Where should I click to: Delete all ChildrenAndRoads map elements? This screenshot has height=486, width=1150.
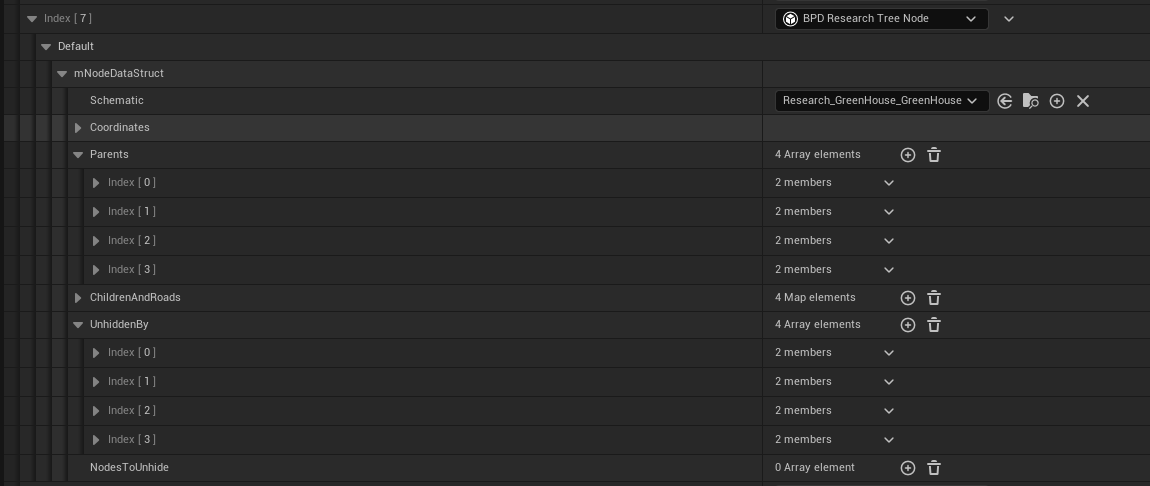tap(934, 298)
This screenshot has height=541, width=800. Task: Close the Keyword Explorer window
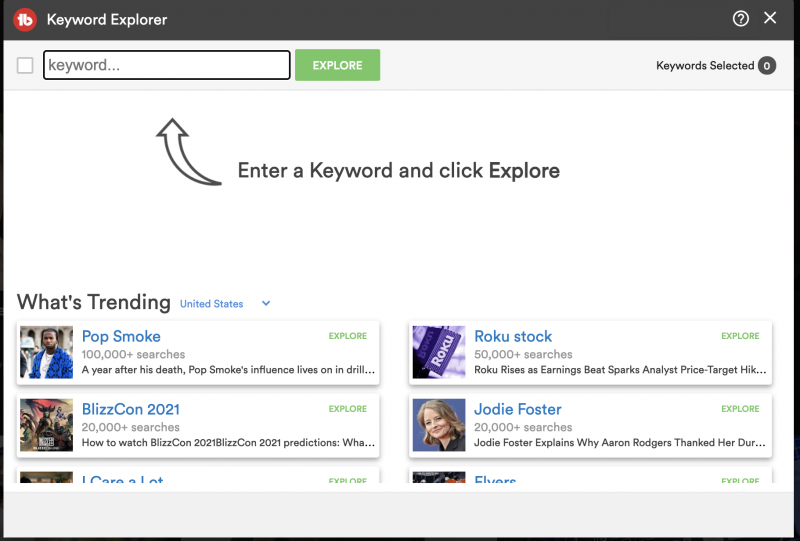click(x=770, y=19)
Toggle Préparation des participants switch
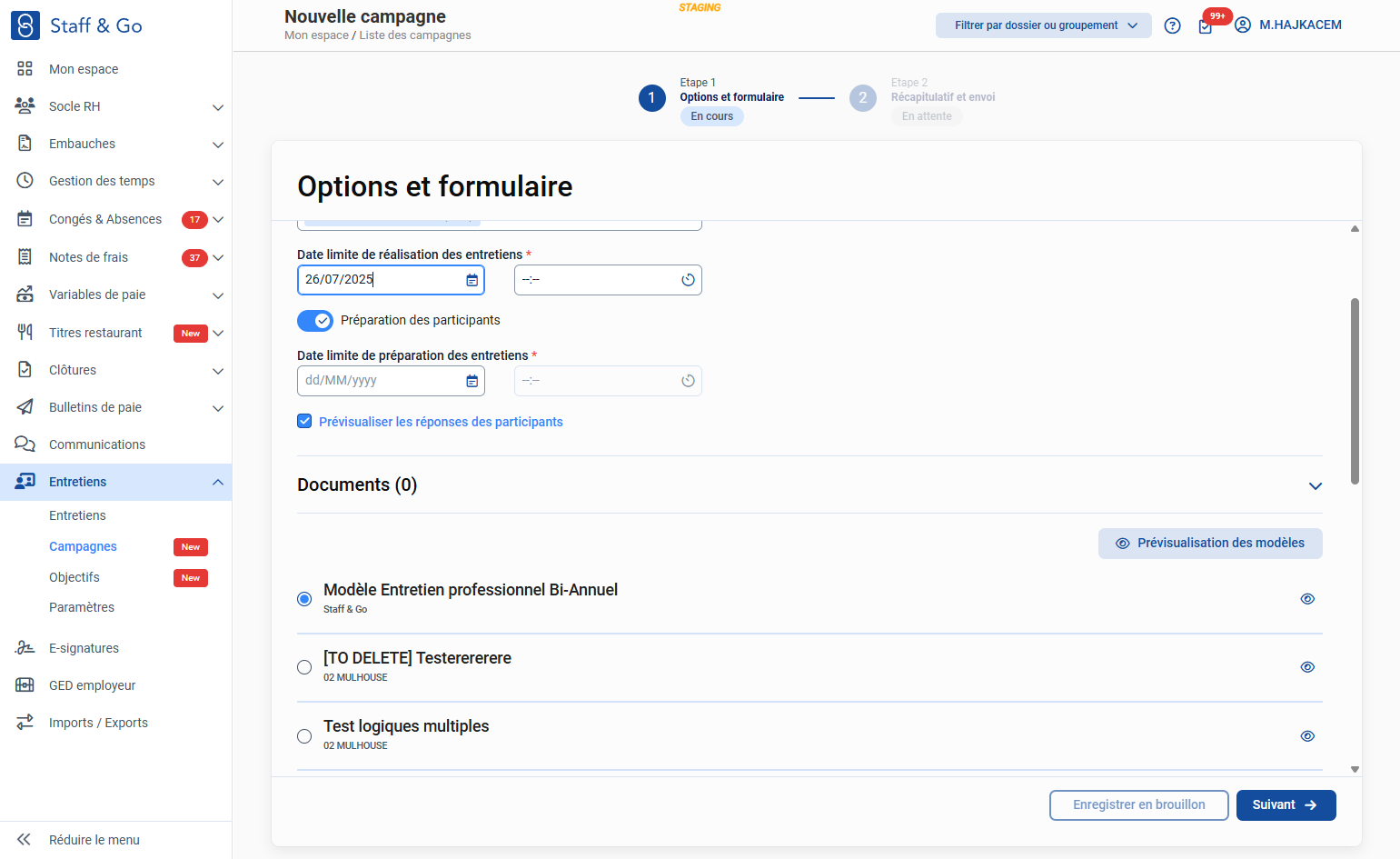The width and height of the screenshot is (1400, 859). tap(315, 321)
==========
• [ASSIGNED TASK] What the answer must hold: all the data above, given again exactly, without pictures.

• [EXERCISE ANSWER]
Where should I click to: Delete all ChildrenAndRoads map elements? This screenshot has height=486, width=1150.
tap(934, 298)
This screenshot has height=541, width=800. Task: Close the Keyword Explorer window
click(x=770, y=19)
Toggle Préparation des participants switch
The width and height of the screenshot is (1400, 859). tap(315, 321)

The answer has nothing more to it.